広島は8日の西武戦(マツダ)を10―0とで制して3連勝。先発・森翔平投手(27)も4年目でプロ初完封を成し遂げ、投の主役となった。

 この日は初回から、赤ヘル打線が効率的に得点。5回までに大量7点の援護をもらい「1人ひとり投げようと。しっかり真っすぐでファウルが取れていたので、変化球も生きました。バックに助けられながら投げられたので、1イニングずつと思って投げた」と、試合が決まった6回以降も無駄な走者や連打を許すことなく、アウトを積み重ねた。

 8回を終えて114球。「あの歓声を聞いたら、完封しないとヤバいなと思って」と9回のマウンドに上がり、最後の打者・山村から空振り三振を奪う129球で、プロ4年目で初のシャットアウトを達成。「最高です。素直にうれしかったですし、ホッとした」とお立ち台で喜びに浸った。

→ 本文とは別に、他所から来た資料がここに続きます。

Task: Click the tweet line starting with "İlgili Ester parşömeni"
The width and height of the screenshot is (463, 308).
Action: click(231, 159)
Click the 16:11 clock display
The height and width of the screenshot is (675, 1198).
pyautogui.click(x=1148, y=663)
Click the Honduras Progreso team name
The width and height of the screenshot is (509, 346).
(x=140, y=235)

 今季は開幕3戦目の3月30日にチーム最速で勝利投手に輝いてから、先発で3連勝を一気に先発ローテーション投手の一角に定着したが、その後は4月20日の巨人戦以降、5度の先発機会では勝ち星を伸ばせていなかった。

 そんな状態に最高の形で歯止めをかけ、2023年以来となる自己最多タイの今季4勝目。キャリアハイはもちろん「自分自身、もっとやれると思って頑張っていきたい」と、さらなる勝ち星量産を目標に掲げていた。